• _Exercise directions_
Find the line below with "Instruction: Click the Create User icon" and the line with "Given: Open search in the left pane". Output them and the lines between, exactly, but not the pictures.

• _The data_

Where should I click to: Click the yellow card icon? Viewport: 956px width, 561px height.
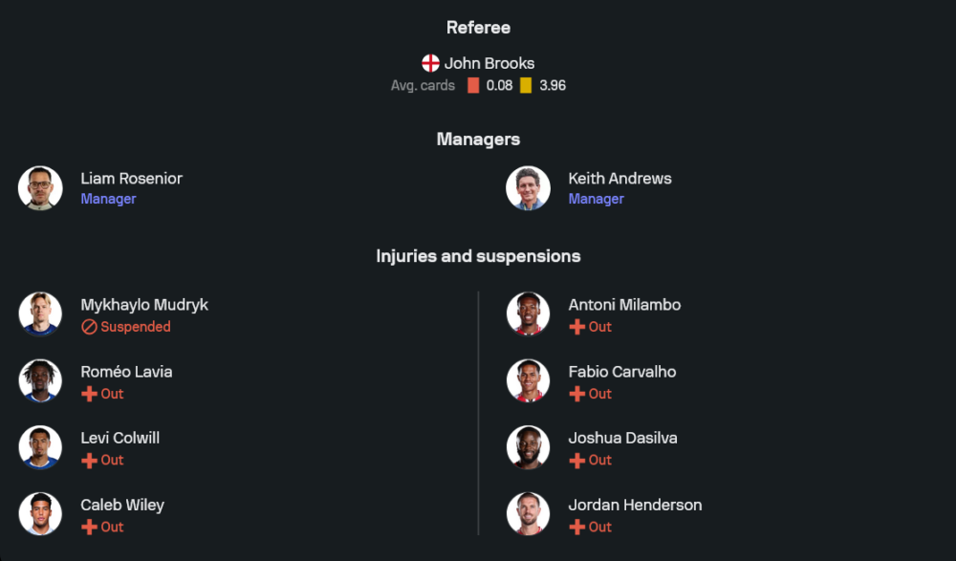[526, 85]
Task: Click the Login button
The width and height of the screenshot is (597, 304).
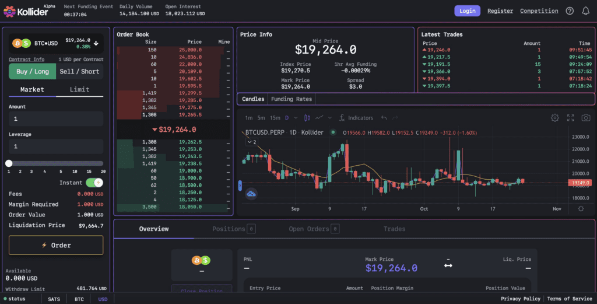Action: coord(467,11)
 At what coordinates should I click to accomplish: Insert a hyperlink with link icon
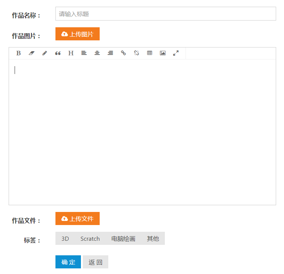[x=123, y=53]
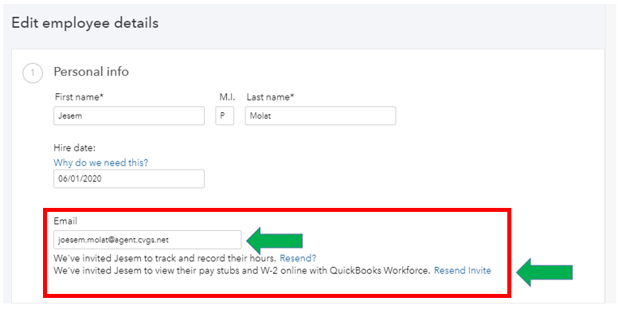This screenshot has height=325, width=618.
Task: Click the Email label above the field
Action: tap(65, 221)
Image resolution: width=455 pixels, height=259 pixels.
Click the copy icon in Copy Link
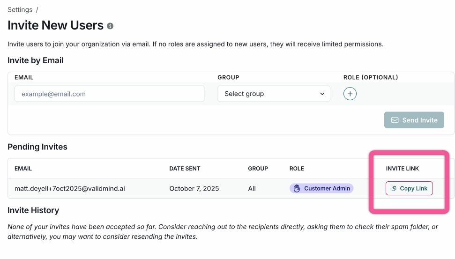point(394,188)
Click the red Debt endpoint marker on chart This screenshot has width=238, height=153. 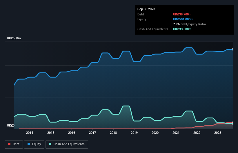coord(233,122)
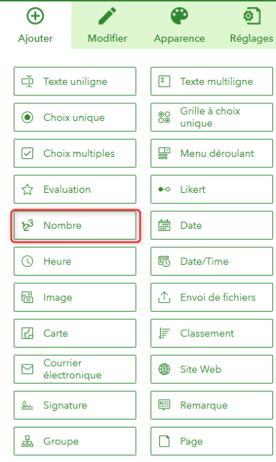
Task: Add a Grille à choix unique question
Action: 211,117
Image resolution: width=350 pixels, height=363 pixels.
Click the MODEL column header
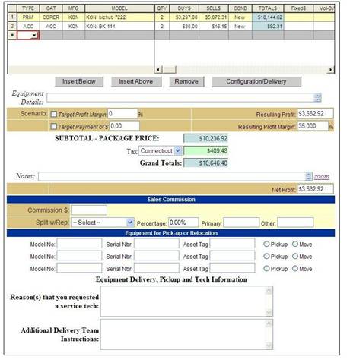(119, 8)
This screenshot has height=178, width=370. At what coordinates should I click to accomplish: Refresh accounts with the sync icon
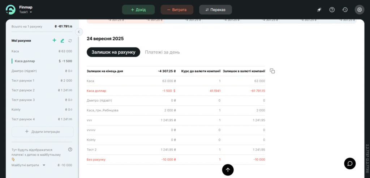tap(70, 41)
---
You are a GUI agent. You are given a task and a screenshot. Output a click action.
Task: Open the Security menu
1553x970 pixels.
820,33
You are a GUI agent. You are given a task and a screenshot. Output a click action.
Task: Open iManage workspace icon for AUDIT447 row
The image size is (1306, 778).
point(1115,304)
==
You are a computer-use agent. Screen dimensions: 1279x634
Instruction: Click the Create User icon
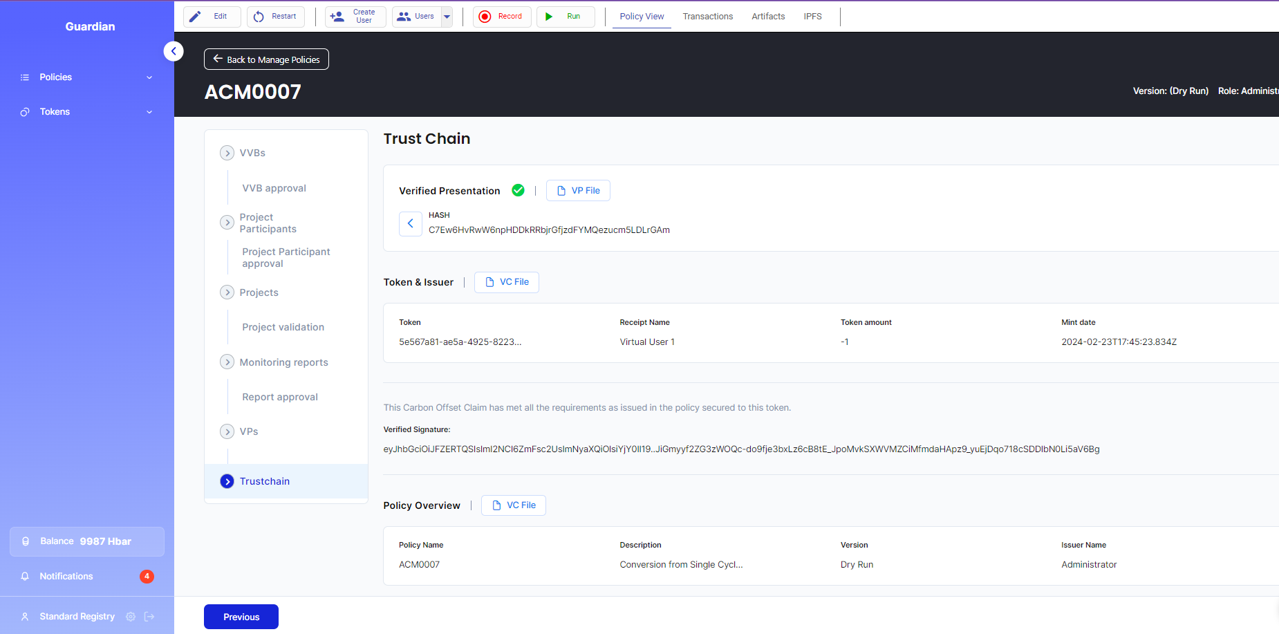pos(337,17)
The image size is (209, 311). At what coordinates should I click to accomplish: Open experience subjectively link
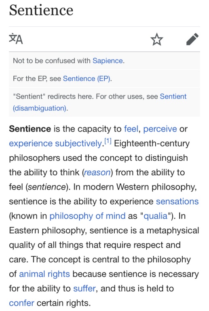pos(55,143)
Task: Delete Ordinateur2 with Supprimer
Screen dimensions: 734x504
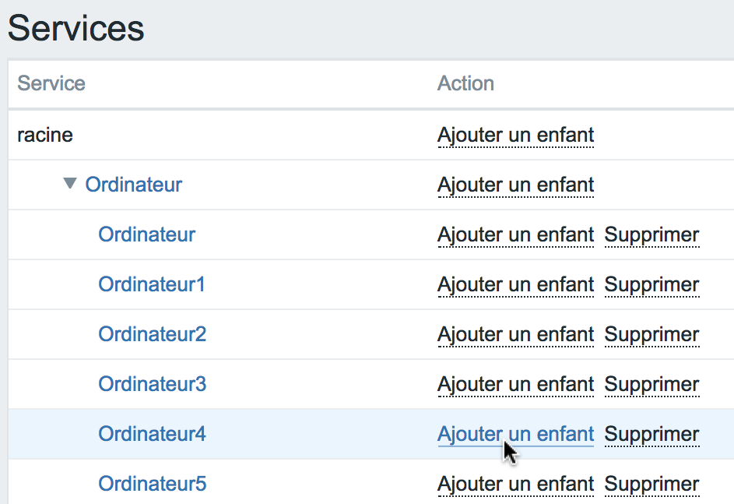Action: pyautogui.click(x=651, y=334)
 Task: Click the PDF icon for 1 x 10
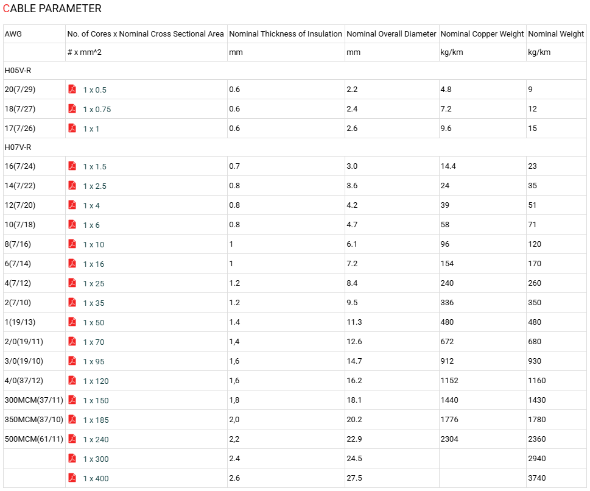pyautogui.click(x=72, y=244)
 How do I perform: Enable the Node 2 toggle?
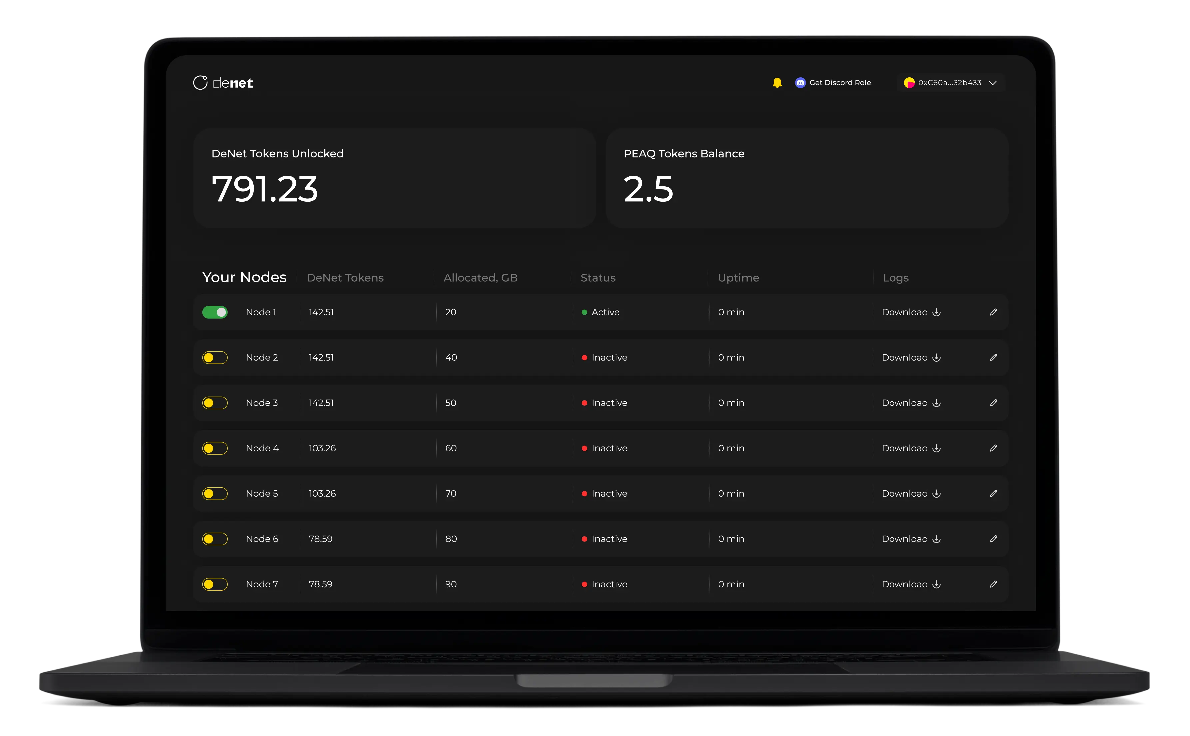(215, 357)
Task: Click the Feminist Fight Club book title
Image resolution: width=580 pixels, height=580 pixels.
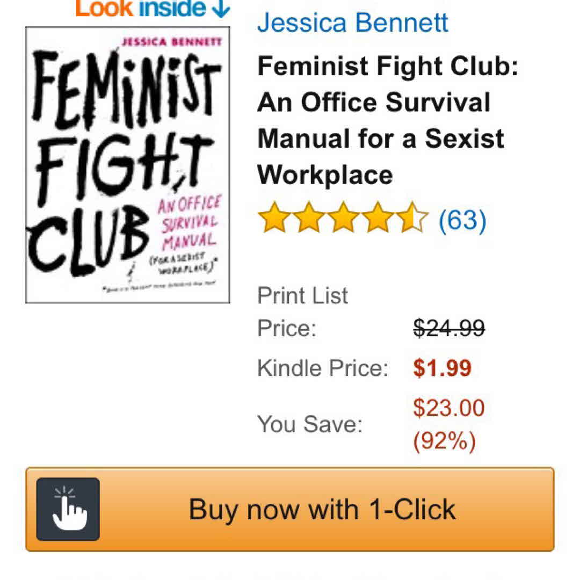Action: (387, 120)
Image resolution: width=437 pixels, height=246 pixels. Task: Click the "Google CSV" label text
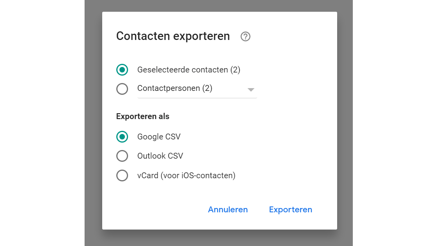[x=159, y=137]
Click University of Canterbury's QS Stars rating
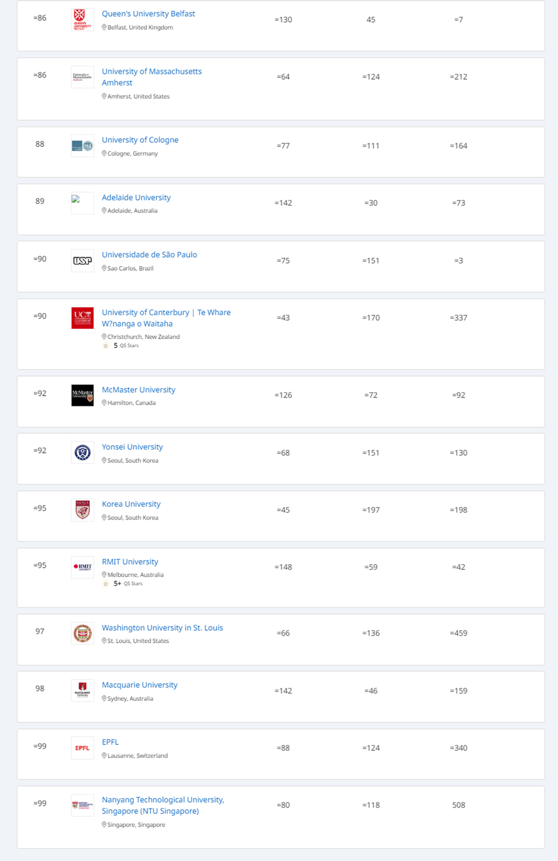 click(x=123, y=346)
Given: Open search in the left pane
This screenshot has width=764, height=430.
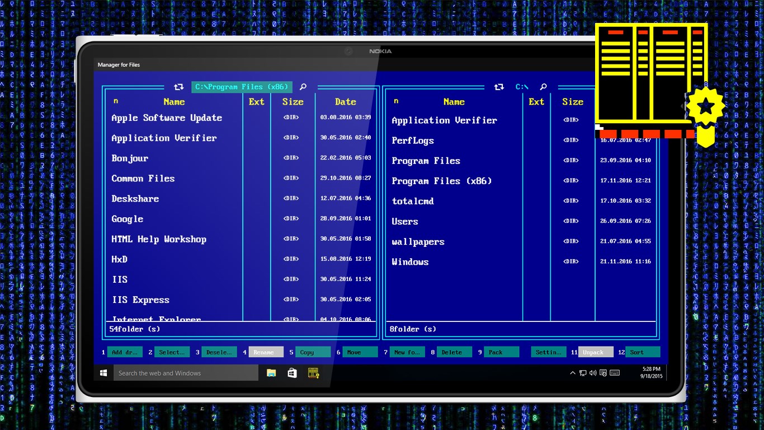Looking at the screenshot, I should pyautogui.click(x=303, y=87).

• _Your response_
Instruction: Click the Create User icon
pos(337,17)
The image size is (209, 311). At what coordinates should I click to accomplish: Open experience subjectively link
pos(55,143)
Task: Delete Ordinateur2 with Supprimer
Screen dimensions: 734x504
Action: pyautogui.click(x=651, y=334)
 Task: Click the PDF icon for 1 x 10
pyautogui.click(x=72, y=244)
 How do I perform: Enable the Node 2 toggle?
(215, 357)
Task: Click the Feminist Fight Club book title
Image resolution: width=580 pixels, height=580 pixels.
Action: (387, 120)
Image resolution: width=437 pixels, height=246 pixels. Task: Click the "Google CSV" label text
[x=159, y=137]
Click University of Canterbury's QS Stars rating
 click(x=123, y=346)
Given: Open search in the left pane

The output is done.